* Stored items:

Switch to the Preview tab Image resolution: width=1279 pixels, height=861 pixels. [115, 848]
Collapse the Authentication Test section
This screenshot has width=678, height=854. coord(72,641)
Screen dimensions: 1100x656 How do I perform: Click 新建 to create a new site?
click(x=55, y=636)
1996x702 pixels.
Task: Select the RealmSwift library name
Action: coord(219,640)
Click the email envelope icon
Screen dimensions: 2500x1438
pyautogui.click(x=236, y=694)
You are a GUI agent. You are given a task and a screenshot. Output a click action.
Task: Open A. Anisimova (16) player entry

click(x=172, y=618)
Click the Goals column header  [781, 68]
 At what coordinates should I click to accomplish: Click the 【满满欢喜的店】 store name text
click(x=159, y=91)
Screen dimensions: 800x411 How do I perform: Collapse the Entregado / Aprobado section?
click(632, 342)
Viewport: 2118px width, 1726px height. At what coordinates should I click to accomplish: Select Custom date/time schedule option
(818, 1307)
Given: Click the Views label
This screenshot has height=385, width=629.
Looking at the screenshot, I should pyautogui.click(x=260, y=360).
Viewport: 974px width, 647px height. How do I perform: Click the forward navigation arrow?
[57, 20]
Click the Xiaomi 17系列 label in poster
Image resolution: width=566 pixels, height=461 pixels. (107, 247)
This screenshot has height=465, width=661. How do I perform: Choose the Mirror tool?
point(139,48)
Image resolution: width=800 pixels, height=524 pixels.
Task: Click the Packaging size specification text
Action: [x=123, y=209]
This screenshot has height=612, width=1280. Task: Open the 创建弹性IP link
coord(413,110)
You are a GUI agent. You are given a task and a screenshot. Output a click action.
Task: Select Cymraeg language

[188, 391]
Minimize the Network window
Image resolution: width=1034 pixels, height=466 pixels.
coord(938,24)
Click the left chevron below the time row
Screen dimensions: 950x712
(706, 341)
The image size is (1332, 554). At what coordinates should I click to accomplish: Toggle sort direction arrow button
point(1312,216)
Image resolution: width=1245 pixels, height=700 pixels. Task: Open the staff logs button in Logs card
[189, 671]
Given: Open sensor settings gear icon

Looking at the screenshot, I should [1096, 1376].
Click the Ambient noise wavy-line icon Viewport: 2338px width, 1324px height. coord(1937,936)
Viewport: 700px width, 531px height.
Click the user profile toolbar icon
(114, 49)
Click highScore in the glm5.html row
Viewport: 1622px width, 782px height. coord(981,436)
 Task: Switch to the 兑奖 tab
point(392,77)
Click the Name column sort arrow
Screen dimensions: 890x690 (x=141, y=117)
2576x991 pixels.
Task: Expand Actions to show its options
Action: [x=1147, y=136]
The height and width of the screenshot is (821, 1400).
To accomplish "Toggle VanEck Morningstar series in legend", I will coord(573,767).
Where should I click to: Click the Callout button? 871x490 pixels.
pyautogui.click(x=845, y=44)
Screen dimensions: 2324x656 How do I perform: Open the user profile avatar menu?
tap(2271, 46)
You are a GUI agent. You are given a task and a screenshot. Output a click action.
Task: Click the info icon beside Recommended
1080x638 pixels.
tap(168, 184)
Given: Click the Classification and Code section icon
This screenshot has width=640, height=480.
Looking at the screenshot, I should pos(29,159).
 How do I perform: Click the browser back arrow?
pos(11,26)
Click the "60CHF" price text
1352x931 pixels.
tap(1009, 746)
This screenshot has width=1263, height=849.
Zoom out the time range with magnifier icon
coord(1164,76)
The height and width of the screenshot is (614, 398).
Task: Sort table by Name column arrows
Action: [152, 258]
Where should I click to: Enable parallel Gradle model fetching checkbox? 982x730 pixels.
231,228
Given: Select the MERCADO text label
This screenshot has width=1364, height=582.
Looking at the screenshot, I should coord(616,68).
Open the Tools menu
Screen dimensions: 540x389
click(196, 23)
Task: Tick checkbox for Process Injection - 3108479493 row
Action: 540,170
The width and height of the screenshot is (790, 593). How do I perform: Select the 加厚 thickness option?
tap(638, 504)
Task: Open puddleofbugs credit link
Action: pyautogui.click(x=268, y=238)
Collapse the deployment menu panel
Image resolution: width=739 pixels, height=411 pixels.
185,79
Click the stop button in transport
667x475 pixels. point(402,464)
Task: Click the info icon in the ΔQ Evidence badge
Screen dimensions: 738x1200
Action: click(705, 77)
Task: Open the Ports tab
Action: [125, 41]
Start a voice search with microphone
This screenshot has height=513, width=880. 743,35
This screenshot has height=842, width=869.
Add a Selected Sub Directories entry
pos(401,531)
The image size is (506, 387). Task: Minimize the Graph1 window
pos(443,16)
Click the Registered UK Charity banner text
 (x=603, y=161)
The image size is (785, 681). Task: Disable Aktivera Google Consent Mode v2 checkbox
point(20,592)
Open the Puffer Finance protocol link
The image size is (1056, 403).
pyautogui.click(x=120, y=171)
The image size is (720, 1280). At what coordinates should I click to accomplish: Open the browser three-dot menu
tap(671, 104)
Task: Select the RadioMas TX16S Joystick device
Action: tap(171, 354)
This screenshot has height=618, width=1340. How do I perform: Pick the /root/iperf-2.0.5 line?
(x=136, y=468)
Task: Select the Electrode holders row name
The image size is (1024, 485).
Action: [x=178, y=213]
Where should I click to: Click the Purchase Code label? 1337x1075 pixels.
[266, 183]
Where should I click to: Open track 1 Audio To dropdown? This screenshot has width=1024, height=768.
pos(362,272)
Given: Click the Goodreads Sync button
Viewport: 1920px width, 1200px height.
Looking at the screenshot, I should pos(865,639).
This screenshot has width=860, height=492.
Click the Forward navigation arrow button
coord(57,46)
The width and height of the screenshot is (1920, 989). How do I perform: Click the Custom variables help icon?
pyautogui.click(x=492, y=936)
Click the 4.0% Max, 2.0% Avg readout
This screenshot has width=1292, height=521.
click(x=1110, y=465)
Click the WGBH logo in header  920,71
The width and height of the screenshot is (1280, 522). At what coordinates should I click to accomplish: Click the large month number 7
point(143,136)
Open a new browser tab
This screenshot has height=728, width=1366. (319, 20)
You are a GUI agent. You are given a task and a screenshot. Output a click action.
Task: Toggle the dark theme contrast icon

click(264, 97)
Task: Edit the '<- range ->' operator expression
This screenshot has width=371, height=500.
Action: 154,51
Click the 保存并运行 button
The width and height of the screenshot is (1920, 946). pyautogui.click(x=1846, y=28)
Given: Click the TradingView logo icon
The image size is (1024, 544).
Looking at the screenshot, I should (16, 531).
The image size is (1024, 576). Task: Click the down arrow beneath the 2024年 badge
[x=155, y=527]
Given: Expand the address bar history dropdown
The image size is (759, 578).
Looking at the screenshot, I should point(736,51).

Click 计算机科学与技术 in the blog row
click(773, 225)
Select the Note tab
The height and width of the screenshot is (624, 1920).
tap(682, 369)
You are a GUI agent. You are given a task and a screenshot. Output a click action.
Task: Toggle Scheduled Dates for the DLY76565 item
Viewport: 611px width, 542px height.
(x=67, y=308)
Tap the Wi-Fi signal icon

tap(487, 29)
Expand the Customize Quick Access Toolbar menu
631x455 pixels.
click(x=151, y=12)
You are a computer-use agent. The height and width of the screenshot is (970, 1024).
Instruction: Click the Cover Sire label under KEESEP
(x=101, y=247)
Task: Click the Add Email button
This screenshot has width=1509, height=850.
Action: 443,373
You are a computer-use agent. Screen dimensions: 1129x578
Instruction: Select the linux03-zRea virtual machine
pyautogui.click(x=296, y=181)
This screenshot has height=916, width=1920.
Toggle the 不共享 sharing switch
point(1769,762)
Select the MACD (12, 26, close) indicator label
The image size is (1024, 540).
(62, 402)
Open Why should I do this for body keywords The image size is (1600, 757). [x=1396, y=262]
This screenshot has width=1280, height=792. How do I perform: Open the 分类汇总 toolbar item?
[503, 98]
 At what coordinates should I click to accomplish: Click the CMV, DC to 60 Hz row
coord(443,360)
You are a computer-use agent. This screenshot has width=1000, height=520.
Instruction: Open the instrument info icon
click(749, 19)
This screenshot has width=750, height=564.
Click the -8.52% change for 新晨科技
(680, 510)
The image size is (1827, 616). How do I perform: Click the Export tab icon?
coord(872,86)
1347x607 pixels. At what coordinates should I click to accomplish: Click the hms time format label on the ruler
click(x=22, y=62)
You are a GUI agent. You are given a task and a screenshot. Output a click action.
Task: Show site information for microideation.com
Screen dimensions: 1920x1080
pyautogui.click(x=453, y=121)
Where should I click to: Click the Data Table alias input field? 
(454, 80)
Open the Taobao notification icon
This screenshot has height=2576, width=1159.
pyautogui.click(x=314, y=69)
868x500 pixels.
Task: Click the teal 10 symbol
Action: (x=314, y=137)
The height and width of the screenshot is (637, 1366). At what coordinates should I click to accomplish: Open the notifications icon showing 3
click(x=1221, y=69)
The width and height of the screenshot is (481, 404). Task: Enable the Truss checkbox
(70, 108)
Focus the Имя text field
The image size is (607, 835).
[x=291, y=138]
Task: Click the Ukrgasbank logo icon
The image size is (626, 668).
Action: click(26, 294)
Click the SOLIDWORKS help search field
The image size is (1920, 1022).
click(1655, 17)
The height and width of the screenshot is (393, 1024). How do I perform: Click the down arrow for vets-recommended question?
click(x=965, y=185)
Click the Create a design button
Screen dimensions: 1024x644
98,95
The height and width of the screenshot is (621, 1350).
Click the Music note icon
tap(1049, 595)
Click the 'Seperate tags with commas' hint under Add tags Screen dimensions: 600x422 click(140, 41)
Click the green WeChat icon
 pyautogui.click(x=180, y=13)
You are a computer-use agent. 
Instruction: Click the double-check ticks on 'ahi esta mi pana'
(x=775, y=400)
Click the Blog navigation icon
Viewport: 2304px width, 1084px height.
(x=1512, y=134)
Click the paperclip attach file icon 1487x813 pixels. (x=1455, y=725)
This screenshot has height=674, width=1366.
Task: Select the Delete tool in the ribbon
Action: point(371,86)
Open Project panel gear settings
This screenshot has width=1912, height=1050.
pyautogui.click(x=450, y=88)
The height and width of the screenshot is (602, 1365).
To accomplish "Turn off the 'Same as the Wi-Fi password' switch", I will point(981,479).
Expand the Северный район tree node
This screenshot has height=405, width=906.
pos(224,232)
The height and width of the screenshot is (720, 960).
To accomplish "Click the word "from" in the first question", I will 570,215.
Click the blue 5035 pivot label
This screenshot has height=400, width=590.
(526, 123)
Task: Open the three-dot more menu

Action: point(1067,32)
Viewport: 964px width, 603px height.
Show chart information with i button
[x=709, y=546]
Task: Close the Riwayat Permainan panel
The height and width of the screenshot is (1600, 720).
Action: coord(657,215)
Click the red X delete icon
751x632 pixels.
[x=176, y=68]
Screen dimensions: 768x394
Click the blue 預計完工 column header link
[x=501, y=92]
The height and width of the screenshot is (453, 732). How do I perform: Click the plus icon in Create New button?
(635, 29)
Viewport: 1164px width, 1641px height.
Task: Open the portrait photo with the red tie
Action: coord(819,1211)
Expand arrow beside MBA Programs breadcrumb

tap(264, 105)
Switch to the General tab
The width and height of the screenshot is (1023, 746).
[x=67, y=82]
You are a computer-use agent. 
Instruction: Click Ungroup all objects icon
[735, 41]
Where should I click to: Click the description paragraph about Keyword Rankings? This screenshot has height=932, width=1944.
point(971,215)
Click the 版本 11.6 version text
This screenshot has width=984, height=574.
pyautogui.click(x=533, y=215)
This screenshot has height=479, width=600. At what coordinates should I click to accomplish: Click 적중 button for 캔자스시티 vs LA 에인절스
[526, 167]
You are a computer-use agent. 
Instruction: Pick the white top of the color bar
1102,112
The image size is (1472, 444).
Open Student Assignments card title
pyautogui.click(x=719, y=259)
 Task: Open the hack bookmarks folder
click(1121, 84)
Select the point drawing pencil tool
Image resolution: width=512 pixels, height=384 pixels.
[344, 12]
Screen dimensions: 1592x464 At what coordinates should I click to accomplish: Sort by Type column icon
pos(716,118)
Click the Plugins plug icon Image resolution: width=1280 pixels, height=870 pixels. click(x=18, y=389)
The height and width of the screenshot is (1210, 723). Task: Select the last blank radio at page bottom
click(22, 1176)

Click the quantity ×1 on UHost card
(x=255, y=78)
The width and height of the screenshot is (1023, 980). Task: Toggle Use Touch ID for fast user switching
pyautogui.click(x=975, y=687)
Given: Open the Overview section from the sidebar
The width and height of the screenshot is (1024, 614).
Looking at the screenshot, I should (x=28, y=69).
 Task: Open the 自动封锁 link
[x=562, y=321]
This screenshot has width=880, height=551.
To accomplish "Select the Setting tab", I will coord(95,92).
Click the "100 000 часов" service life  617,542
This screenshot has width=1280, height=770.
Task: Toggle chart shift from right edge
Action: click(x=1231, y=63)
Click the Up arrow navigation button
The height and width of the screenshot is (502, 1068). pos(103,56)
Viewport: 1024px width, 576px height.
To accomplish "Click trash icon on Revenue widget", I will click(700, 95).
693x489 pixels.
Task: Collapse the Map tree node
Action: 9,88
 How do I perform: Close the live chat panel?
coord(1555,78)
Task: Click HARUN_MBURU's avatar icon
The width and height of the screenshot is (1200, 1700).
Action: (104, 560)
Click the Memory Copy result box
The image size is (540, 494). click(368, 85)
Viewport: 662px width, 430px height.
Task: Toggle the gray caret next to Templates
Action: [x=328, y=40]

* EXERCISE DETAILS:
Search the entries above for the string "logo", and report each line where it occurs.

* EXERCISE RESULT:
Click the WGBH logo in header  920,71
Given: Click the TradingView logo icon
Task: Click the Ukrgasbank logo icon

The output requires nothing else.